この世界には時限爆弾のような呪いが散らばっていること。
その呪いが爆発するまで、あと数年しかないこと。
爆発したら世界は滅びるということ。
呪いを解除するためには古代魔法が必要ということ。
全世界で勢力をあげ、どうにか魔法書らしきものは見つかったが、誰も見たことがない文字で記されていたこと。
研究も虚しくその文字はいまだ解読されていないこと。
この国ーーーアメイユというらしい、アメイユ国王が、夢で神のお告げを聞いた。救世主(俺?)が近くエメラ近郊の森に降臨するという内容だったこと。
その救世主は、黒曜石のような黒髪、黒い瞳を持つ青年だということ(黒曜石はさすがに盛りすぎ)。
そして、その青年が、誰も読めなかった魔法書を解読するということ。

「や、い、いみ、分かんないです」
「けれど現に、きみはこの本を読むことができた。
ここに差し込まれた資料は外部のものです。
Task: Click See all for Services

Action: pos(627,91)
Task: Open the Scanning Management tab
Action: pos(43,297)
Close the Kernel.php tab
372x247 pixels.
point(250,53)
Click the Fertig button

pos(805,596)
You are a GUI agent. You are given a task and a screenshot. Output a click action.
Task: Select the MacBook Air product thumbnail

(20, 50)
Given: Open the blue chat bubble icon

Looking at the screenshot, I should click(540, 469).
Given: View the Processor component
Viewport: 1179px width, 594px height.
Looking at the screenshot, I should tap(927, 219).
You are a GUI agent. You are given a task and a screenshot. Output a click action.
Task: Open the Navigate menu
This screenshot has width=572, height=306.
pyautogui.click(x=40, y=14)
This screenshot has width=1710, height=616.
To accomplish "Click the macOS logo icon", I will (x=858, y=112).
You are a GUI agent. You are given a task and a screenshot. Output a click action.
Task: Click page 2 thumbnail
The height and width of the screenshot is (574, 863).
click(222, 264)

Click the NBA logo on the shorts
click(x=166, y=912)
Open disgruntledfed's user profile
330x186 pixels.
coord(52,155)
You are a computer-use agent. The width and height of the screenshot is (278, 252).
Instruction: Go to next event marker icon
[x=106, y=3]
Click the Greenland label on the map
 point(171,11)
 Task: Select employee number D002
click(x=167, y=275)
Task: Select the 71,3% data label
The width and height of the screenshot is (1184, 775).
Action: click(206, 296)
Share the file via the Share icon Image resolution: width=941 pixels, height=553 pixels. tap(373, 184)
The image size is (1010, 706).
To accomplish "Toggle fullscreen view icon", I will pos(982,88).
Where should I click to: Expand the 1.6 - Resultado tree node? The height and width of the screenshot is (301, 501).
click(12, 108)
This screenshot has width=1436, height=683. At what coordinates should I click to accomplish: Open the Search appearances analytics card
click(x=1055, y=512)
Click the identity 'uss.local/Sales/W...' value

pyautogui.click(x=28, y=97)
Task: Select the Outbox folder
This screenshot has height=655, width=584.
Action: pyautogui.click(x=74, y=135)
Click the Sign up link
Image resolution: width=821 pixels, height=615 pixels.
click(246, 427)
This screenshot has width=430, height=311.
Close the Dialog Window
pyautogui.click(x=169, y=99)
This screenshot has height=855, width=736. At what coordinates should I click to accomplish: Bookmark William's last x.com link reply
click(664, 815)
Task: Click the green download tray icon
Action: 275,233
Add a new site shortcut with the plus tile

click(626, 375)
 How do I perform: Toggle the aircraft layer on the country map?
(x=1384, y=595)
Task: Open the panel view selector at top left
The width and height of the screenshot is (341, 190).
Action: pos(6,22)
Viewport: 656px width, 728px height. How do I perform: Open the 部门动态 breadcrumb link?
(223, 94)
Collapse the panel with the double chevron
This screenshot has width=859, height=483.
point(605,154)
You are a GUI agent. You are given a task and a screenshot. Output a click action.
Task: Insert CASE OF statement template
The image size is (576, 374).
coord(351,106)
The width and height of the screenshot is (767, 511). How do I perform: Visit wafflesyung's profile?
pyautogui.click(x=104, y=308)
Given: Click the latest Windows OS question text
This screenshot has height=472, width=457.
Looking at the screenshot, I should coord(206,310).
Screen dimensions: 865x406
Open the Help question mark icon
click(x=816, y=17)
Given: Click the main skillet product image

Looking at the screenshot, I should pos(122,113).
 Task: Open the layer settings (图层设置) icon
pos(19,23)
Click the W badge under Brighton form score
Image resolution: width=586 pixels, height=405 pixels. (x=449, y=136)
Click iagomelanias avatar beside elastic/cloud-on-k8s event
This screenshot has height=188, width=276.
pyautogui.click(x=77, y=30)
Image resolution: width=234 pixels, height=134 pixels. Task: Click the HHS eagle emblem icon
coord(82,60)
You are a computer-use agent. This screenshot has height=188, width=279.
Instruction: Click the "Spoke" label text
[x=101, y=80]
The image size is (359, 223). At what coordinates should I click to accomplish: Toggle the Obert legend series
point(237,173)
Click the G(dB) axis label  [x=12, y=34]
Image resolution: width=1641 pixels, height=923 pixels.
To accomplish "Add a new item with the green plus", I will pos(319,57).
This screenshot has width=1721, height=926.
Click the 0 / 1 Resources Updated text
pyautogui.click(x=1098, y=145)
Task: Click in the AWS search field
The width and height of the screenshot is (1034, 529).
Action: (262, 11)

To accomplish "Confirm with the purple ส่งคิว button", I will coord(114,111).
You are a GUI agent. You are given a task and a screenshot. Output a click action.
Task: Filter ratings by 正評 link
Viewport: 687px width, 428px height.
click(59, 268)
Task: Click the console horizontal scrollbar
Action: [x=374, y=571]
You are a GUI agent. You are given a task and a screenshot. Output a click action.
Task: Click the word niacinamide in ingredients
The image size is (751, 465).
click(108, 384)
そうだね?」
「そ、そうです、けど……」
「時間がないんだ。魔法書は全部で十冊ある。世界各地に散りばめられた呪いは、そこに載っている古代魔法で解くことができる。協力してくれないか。きみの力が必要なんだ」

ベッドの傍らに傅いて、シルヴァンは俺の手を握った。
真剣なまなざしをぶつけられて、どきどきする。

「それに……御宣託のとおりなら、きみは異界から来たんだよね。もとの世界に帰るための魔法も載っているかもしれないよ」
「あ……」
「こんな言い方は卑怯だと分かっているけれど、……シエル、自分の場所に戻りたくはない?」
「……」

正直に言えば戻りたくない。
あんな人生に帰るならここでのたれ死んだほうがましだ。
……だけど、それを口にするのはみじめだった。
ただでさえ、童貞を自らバラすという愚行を犯しているのだ。これ以上情けない思いはしたくない。